On September 15th 2009, I got to see Porcupine Tree. Driving down to Seattle to see them perform at the Moore Theatre, it was an incredible experience to see one of my favourite bands play live. Moreover, it was the first time Porcupine Tree had ever played "The Incident" before a live audience, making the experience even more significant. Listening to "Octane Twisted"- Porcupine Tree's latest live offering- I recall vivid memories of that experience. With that context, and hundreds of listens to "The Incident" now under my belt, this double album was an instant pleasure for me. Now with a fairly extensive catalogue of live recordings, there are few surprises here that fans of Porcupine Tree wouldn't already expect. That aside, it's "The Incident" in a live setting, and that's more than good enough for me.

If you haven't listened to "The Incident" already, I would humbly suggest you check it out at the nearest convenient time (or horribly inconvenient time, it still might be worth it!). Essentially a fifty-five minute epic split into fourteen parts, it's an abstract conceptual piece with plenty of atmosphere, self-contained pieces and studiobound beauty that the band is famed for. Talking about the music based on its own merit might end up feeling like a review of "The Incident" rather than for this live record however. Although the second disc draws upon songs throughout Porcupine Tree's career, the first disc is dedicated solely to their 2009 masterpiece. Something that I recall surprising me was how well Porcupine Tree managed to reproduce the sound of the album in a live space. Barring Steven Wilson's decidedly rawer vocal approach here, the performance is incredibly similar to the studio release. Even particular sounds, samples and effects have been brought to bear. It may have been nice to hear Porcupine Tree take parts of "The Incident" down new, fresh routes for this live recording, but the fact that the band are able to so beautifully recreate the album live is a testament to their brilliance as a musical act.

The second disc feels less necessary than the first, but the songs are well chosen and the quality of performance is maintained consistently. Absent are the overplayed "Trains" and "Lazarus", replaced instead by some of Porcupine Tree's longer, proggier material. "Hatesong" is a brilliant showcase for Gavin Harrison's precise style of playing, and Edwin's bass groove is a real crowd pleaser for the live setting. "Russia On Ice" starts off fairly true to form, before diving into an excerpt from the middle of the incredible epic "Anesthetize" (off "Fear of a Blank Planet"). Of course, the highlight of the second disc is "Arriving Somewhere But Not Here", although I could have probably guessed that just by looking at the tracklist. It's a wonderfully composed and performed tune, and it translates into the live realm perfectly.

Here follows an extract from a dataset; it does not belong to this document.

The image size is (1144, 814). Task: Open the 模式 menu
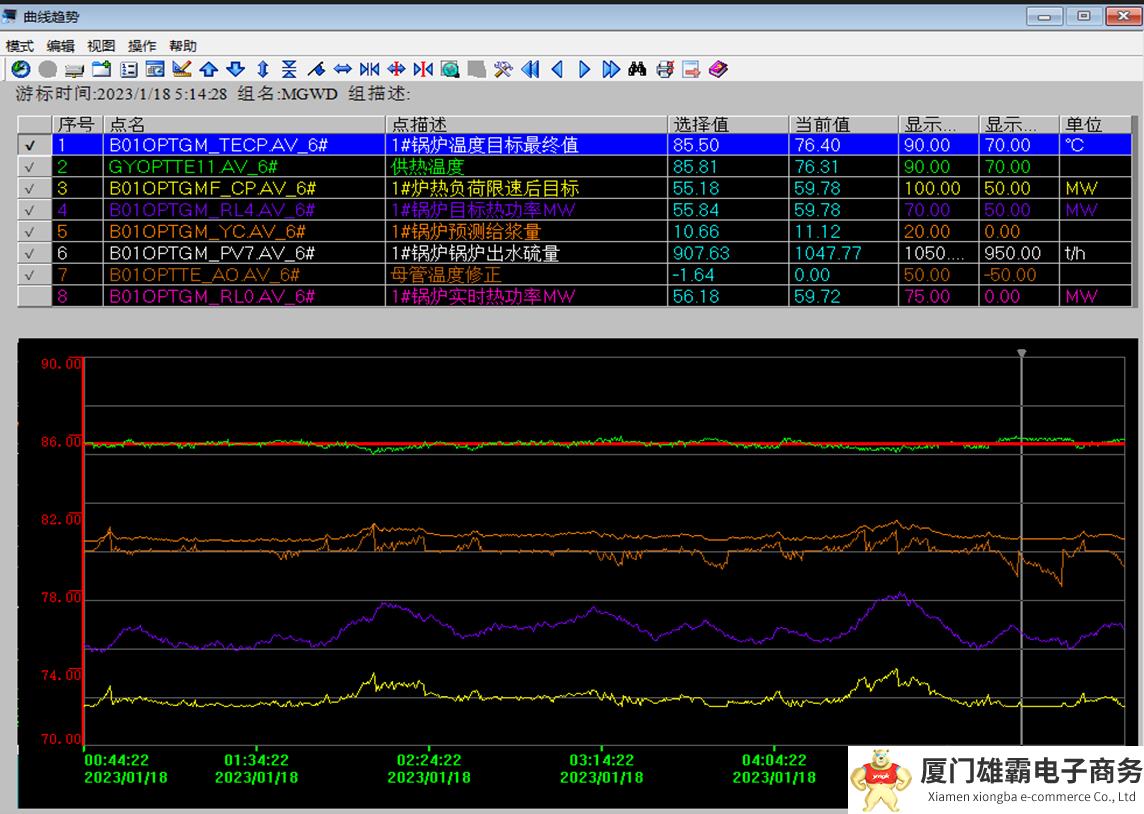19,46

The recording is up to par with what one might expect from Porcupine Tree- there's an attention paid here for the sake of audiophiles, and any listeners using a high-definition sound system. At the heaviest moments of the set however, the mixing seems to rely on the bass a tad much, which tends to drown out some of the details in the performance. For the most part, "Octane Twisted" focuses in on the atmospheric, progressive side of Porcupine Tree, and in this respect, the recording is sublime. I'm not sure that this could compare to the near-perfection the band achieved in studio, but for the sake alone that it gives a slightly new light to "The Incident", it's worth a listen. It's a solid live album, and though Porcupine Tree will always be best heard in their studio form, "Octane Twisted" goes to show how meticulous they are as a live performing act.